The last time we took on the subject of the dizzying array of sartorial monikers in our discussion of dressing for dinner on board cruise ships, we reviewed some of the definitions of the various levels of dress expected (permitted?).
It’s fairly easy to figure out what to wear during the day because you really need to dress for your location and the weather. If you’re in the Caribbean you’ll be more casual than if you’re visiting Rome, for example, on a Mediterranean cruise. And you’re unlikely to wear a bathing suit on deck if your cruise is leaving from Reykjavik. The most confusion is within the evening “casual” dress codes because day-time casual won’t cut it. So, we thought we’d provide a bit of sartorial guidance – based on our ever-present agenda of generally improving the dress and behavior of tourists everywhere (Do we need to say it one more time? White sneakers are for the gym. Do you know what an embarrassment you are for your countrymen? You know who you are.)

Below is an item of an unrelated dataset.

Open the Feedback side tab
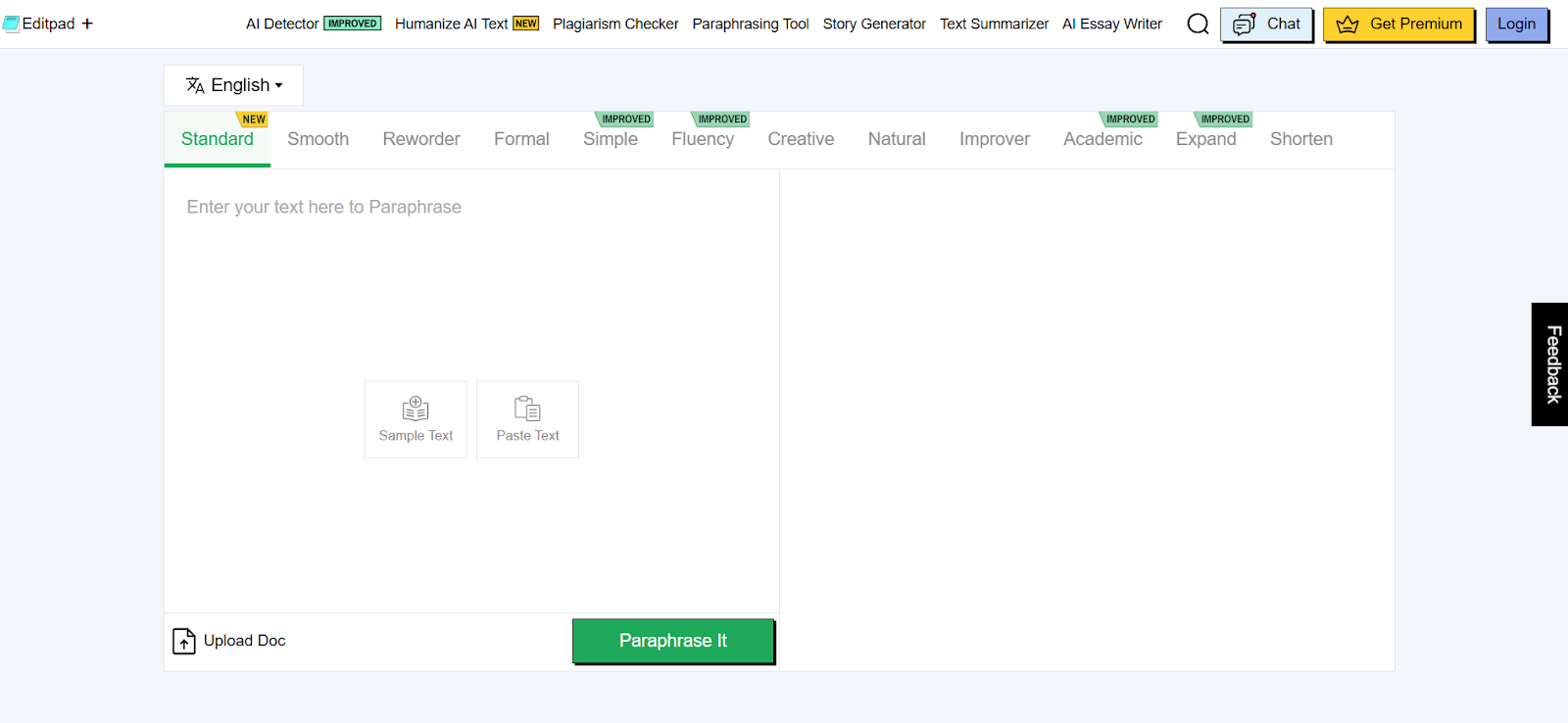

What the heck is ‘smart casual’?
Could the cruise lines have chosen a more oxymoronic way to describe what kind of ambience they’re trying to create in the evenings? There is usually nothing whatsoever ‘smart’ about casual. What’s important to understand here is the objective: when a cruise line says smart casual for evening, they’re trying to have a laid-back vibe that doesn’t encompass what you’d wear on Saturday afternoon at home on the couch quaffing a beer and watching the game. There should be more emphasis on the ‘smart’ part than the ‘casual’ part. Step it up a bit, people.
Although the cruise lines try to define what they mean, we think people need pictures and a list of what not to wear (with apologies to Stacey and Clinton from the TLC television show of the same name). Here are the things you should not wear on smart casual night:
- Flip-flops. How many times does it need to be said? Flip-flops are not real footwear.

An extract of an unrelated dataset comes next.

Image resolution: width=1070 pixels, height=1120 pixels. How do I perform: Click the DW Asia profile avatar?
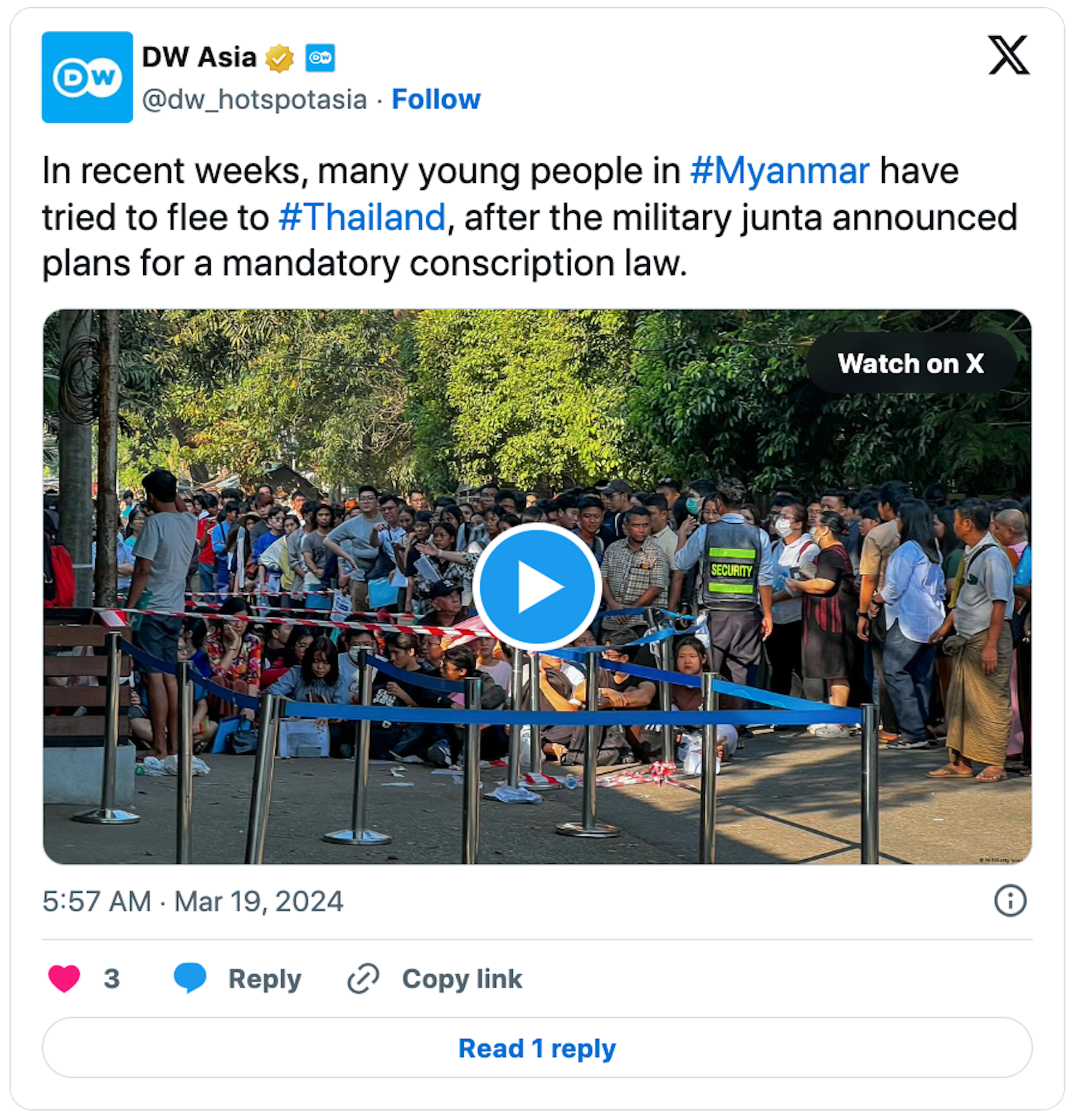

- Ripped jeans. On the cruise lines we prefer, jeans are not permitted in the dining room in the evening ever, even without rips. Just leave them for the day time please.
- T-shirts without collars. These are for the daytime. The very least you can do is pack a golf shirt with a collar.

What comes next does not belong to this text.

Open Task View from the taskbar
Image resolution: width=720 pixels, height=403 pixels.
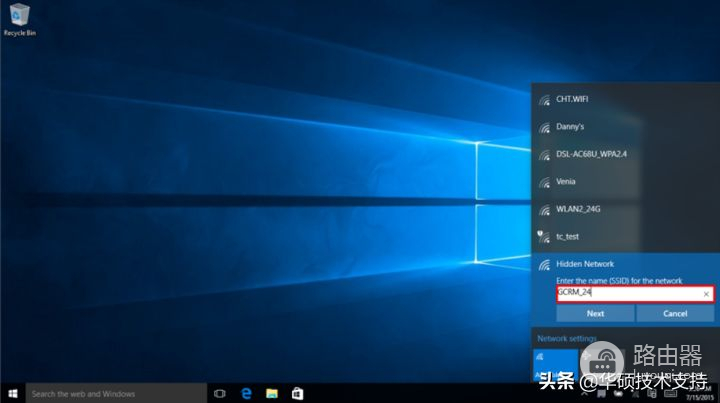click(220, 393)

- Shorts, unless you’re a model and the shorts are Bermuda length.
- Bare stomachs. We just put that one in because we think bare stomachs should be relegated to the beach and the pool – and even then only if you actually look good in that kind of beach wear.
- Pedal pushers. This is the odd length of female trouser that flatters no one. If you wear a slightly high heel, you can get away with a cropped, narrow pant. That can look modern, but if you’re in doubt, wear either a casual skirt or a pair of full-length pants.
Then what’s ‘elegant’ casual?
Some of the luxury cruise lines have a dress category that they like to call elegant casual. We like the sound of that, and although they do have a definition, most people on board the six-star lines have no need of explanation. This is what they’d wear out to a casual dinner at home. It’s a step up from the smart casual look, and just makes the ambience of the evening that much nicer without having to get dressed up as in the more formal evenings.